Chu was deeply affected by the death of his teacher from throat cancer in 1972. By this point the future of Wing Chun seemed secure. Ip Man had personally trained a generation of instructors who were running schools across Hong Kong (and eventually in a number of other cities) while his student Bruce Lee went on to ensure the lasting fame of the art throughout the global system.  This was also the start of a new era for Chu whose son Horace was born in 1974.

Chu remained busy teaching Wing Chun at his own school and with the VTAA throughout the following decade. Later he began to commit the fruits of his deep research into the principals of Siu Lim Tao to paper. In 1993 he published The Book of Wing Chun (in three volumes). This Chinese language project examined the unarmed forms, the wooden dummy and both the pole and knife sets.

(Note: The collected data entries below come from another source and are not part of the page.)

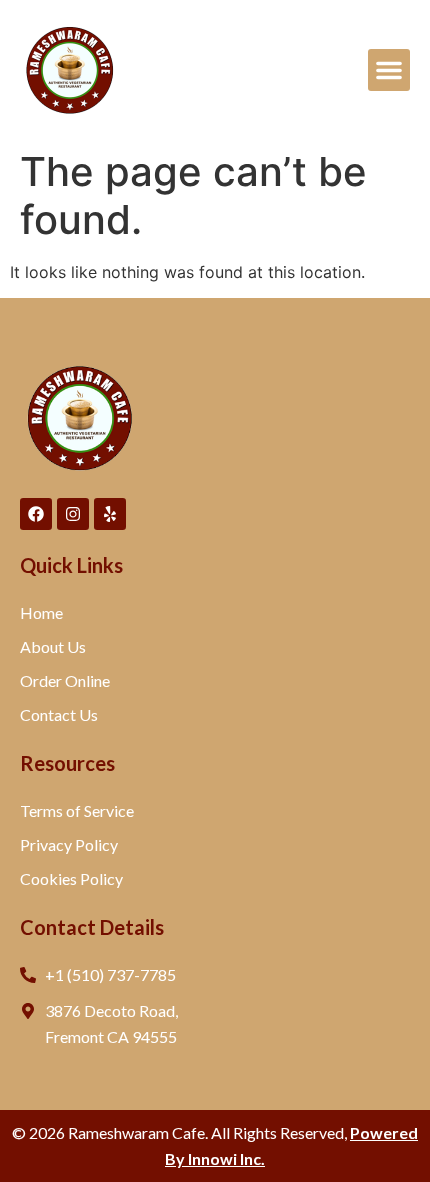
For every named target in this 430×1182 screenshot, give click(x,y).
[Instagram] (73, 514)
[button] (389, 70)
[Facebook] (36, 514)
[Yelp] (110, 514)
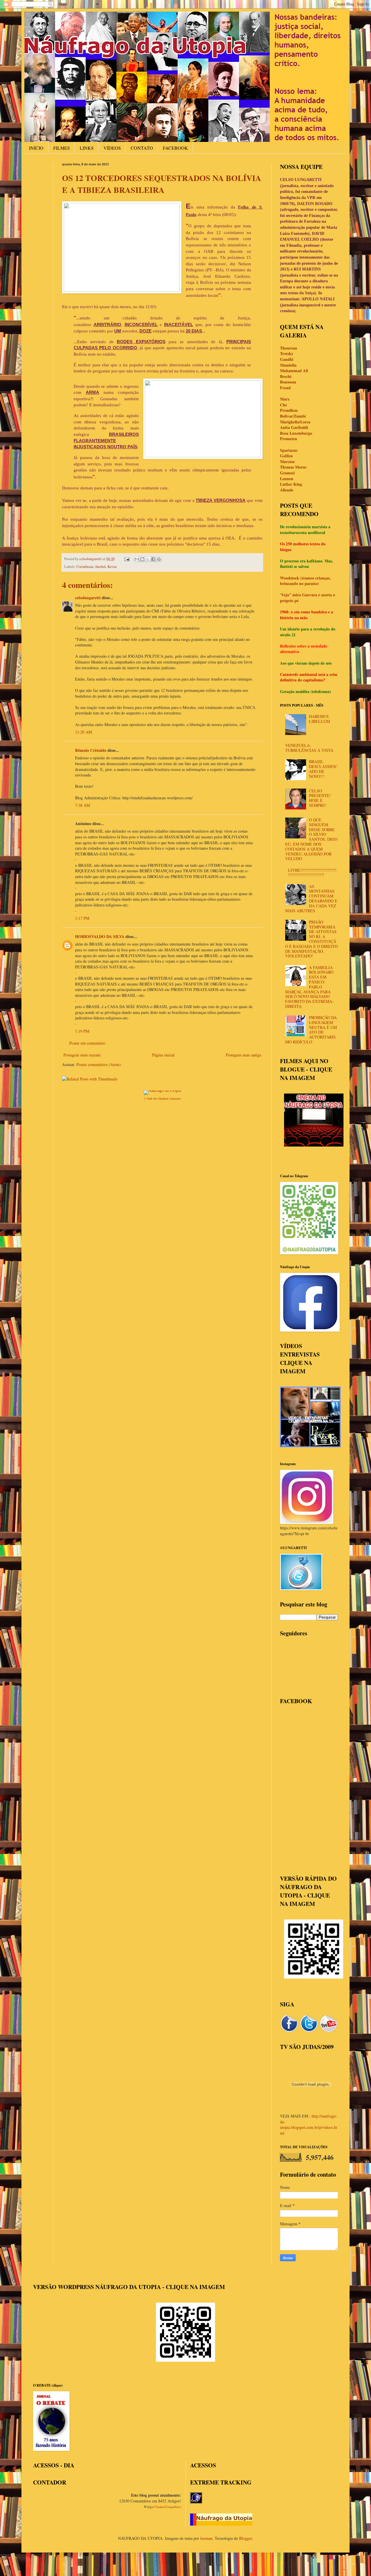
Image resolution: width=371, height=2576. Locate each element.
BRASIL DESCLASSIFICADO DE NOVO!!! (323, 769)
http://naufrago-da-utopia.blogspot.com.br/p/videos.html (308, 2124)
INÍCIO (36, 148)
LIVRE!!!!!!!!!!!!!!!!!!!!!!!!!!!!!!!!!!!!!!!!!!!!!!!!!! (312, 872)
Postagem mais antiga (243, 1055)
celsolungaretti (88, 598)
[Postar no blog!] (142, 559)
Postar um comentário (87, 1043)
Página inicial (163, 1055)
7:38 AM (82, 805)
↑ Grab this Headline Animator (162, 1098)
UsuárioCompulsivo (167, 2506)
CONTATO (142, 148)
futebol (100, 566)
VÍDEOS (112, 148)
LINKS (87, 148)
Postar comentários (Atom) (99, 1064)
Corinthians (85, 566)
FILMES (61, 148)
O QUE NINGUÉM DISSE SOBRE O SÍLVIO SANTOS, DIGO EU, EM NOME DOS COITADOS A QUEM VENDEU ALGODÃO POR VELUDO (311, 839)
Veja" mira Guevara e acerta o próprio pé (307, 598)
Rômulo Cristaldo (90, 750)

The text was accompanied by line drawings. The author of the 2013 edition’s preface states that while Chu was happy with the content of these volumes, he felt that they failed to achieve their full potential as they never received sufficient promotion.

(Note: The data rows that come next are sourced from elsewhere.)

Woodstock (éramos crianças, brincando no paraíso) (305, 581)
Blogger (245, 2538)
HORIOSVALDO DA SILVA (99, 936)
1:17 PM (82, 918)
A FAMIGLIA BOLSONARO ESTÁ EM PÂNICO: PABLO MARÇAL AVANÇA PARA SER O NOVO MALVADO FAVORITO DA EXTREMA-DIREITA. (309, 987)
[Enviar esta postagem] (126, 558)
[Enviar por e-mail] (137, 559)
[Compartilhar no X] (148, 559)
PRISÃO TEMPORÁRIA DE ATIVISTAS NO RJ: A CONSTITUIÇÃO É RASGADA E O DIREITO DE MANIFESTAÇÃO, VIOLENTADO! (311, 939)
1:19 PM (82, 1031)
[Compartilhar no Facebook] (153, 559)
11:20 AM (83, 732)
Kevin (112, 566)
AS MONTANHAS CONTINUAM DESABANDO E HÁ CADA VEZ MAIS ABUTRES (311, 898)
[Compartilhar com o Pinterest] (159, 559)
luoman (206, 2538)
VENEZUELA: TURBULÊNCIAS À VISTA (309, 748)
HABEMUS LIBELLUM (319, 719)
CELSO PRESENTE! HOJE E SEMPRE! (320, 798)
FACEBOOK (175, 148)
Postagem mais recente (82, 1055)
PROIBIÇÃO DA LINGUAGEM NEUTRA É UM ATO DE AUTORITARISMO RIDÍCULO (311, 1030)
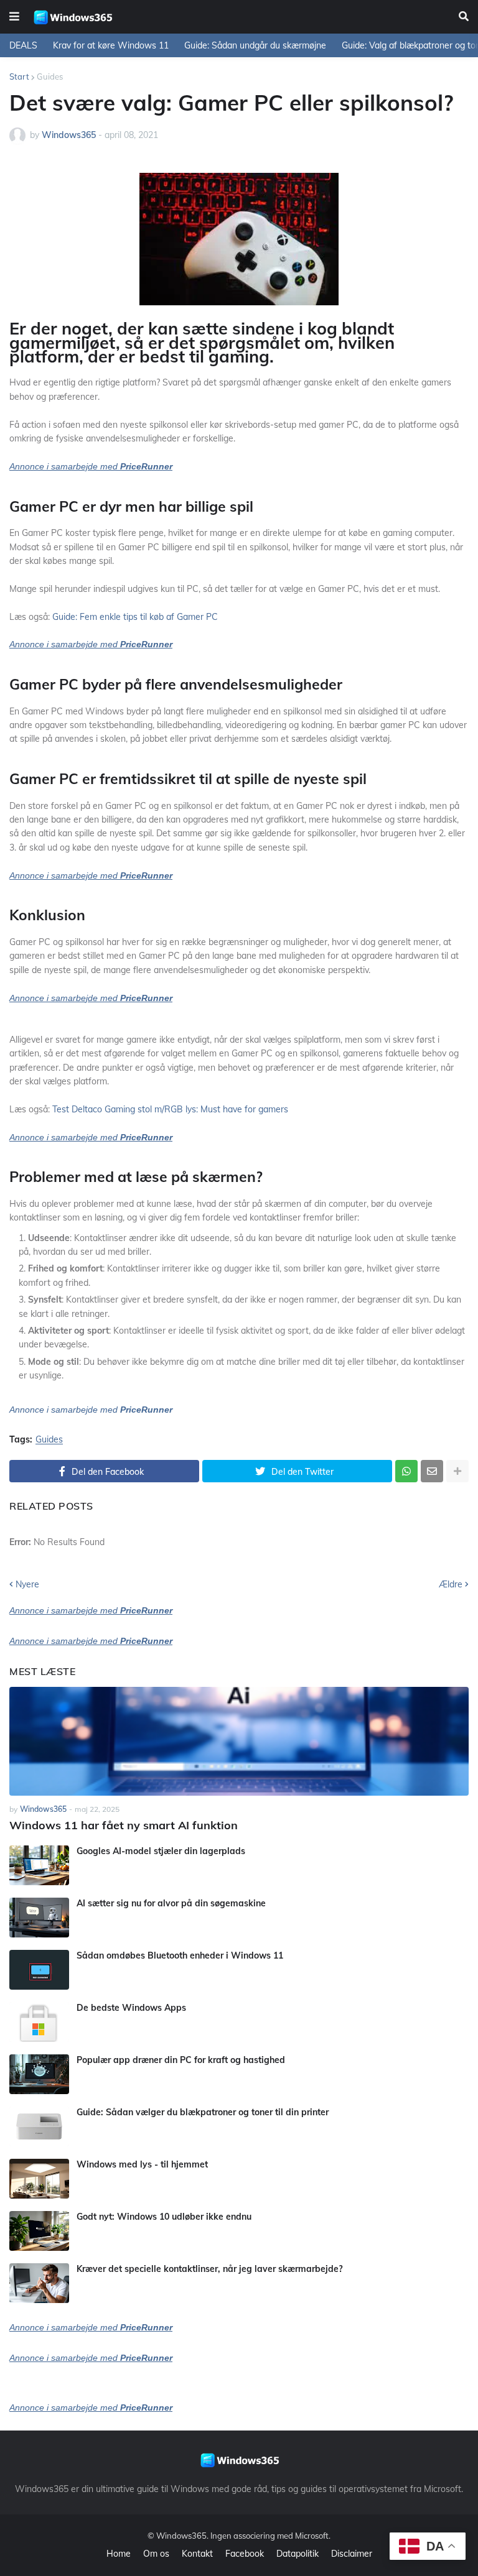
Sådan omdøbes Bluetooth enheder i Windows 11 (180, 1955)
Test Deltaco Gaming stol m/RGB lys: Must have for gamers (170, 1109)
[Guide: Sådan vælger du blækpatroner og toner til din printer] (39, 2126)
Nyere (27, 1584)
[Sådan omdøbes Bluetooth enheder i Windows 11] (39, 1970)
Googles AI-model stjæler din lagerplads (161, 1851)
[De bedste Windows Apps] (39, 2022)
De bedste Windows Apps (131, 2007)
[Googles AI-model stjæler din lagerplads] (39, 1865)
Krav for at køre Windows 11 (111, 45)
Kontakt (197, 2553)
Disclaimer (351, 2553)
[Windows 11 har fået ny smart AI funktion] (239, 1741)
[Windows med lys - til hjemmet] (39, 2179)
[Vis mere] (457, 1471)
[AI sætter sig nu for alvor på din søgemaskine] (39, 1917)
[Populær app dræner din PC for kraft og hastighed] (39, 2074)
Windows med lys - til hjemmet (142, 2164)
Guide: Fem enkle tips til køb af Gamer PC (135, 616)
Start (19, 76)
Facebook (244, 2553)
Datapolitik (297, 2553)
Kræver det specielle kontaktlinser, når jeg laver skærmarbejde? (209, 2268)
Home (118, 2553)
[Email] (432, 1471)
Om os (156, 2553)
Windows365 (181, 2536)
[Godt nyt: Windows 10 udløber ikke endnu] (39, 2231)
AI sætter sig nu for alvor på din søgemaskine (171, 1903)
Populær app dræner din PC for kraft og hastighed (181, 2060)
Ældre (450, 1584)
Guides (50, 76)
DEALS (23, 45)
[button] (14, 16)
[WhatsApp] (406, 1471)
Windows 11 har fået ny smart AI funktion (123, 1825)
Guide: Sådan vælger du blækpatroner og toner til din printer (203, 2112)
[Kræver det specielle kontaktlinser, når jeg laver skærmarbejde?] (39, 2283)
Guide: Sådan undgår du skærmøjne (255, 45)
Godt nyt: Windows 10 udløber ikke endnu (164, 2216)
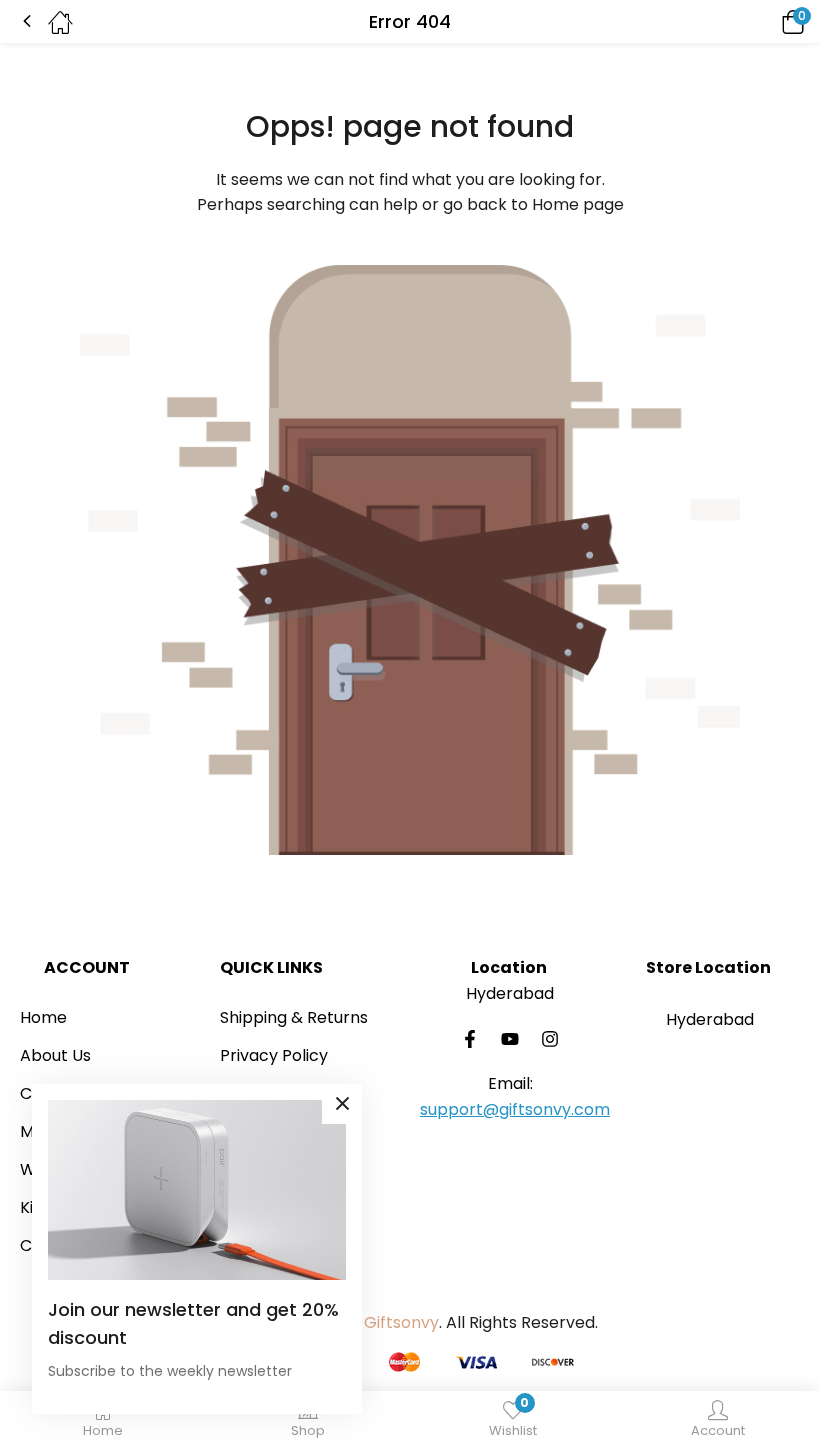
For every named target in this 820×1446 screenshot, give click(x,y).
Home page (578, 204)
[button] (765, 21)
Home (43, 1017)
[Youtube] (510, 1039)
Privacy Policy (274, 1055)
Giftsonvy (401, 1322)
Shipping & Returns (294, 1017)
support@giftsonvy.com (515, 1109)
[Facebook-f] (470, 1039)
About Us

He also took other steps to document his understanding of the Wing Chun system in other ways. In 2002 he released a DVD titled “Chu Shong Tin Wing Chun.”

The next decade of Chu’s life was not without incident. He was involved with a number of projects as Ip Man’s growing stature in popular culture increased the profile of Wing Chun. At the same time a 2011 article in the South China Morning Post revealed that Chu had been diagnosed with late stage cancer earlier in the decade and had been told to make his final preparations.
Luckily he managed to beat the odds and went on to enjoy another decade of teaching and exploration of his beloved art. His family attributed his long and relatively healthy art to his dedication to Wing Chun.

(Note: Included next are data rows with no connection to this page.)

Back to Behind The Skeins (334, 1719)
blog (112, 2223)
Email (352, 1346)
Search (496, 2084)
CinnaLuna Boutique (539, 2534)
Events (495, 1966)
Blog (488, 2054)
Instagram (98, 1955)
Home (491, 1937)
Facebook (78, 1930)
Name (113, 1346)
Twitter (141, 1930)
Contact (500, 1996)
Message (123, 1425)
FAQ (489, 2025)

After a period of extensive preparation Chu’s earlier books were rereleased in a new edition in 2013. Not only has this been an invaluable resource for martial artists, but the form that these new volumes took seems to speak to important changes within the world of the traditional Chinese martial arts. To save both time and resources the previously planned three volume set was condensed into just two books. The first focused on the three unarmed forms, while the second combined a discussion of the dummy and weapons.

The overall production values of the new books are excellent. The original line drawings and diagrams (while helpful) were replaced with new photos featuring a still vital Chu presenting his own arguments about the nature of the art in visual form. Perhaps the most significant aspect of these books is that they were published as bilingual texts in both English and Chinese.

This is an interesting point as Chu himself did not speak English. While he worked with foreign students, in the West he was never among Ip Man’s best known disciples. There are probably a number of reasons for this. His own association with Ip Man predated that of Bruce Lee and his cohort. Nor did Chu leave Hong Kong to pursue a career abroad like so many other Wing Chun instructors. Lastly, Chu appears to have been a genuinely humble individual who did not get caught up in the various public disputes that characterized the Wing Chun community during much of the 1980s and 1990s.

The revised editions of these books and DVDs will make his understanding of the Wing Chun system available to a much larger and more diverse group of students. At the same time it seems to be a tacit acceptance of the fact that Wing Chun is no longer a Hong Kong, or even a southern Chinese, phenomenon. It has become a truly transnational movement. Most of the individuals who now study, teach and transmit the system are no longer located in China.

On the one hand this speaks to the surprising success of Wing Chun in establishing itself as a quintessentially modern (and highly accessible) fighting system. This is a fulfillment of Ip Man’s vision of what his school could become. At the same time it begins to pose difficult questions of what it ultimately means to be a “Chinese martial art” in the current era.

In the end time catches up with all of us. Chu Shong Tin died on July 28th, 2014. Wing Chun practitioners the world over are fortunate that he was able to so fully articulate an understanding of his beloved style. I suspect that his books and videos will be studied and discussed for decades.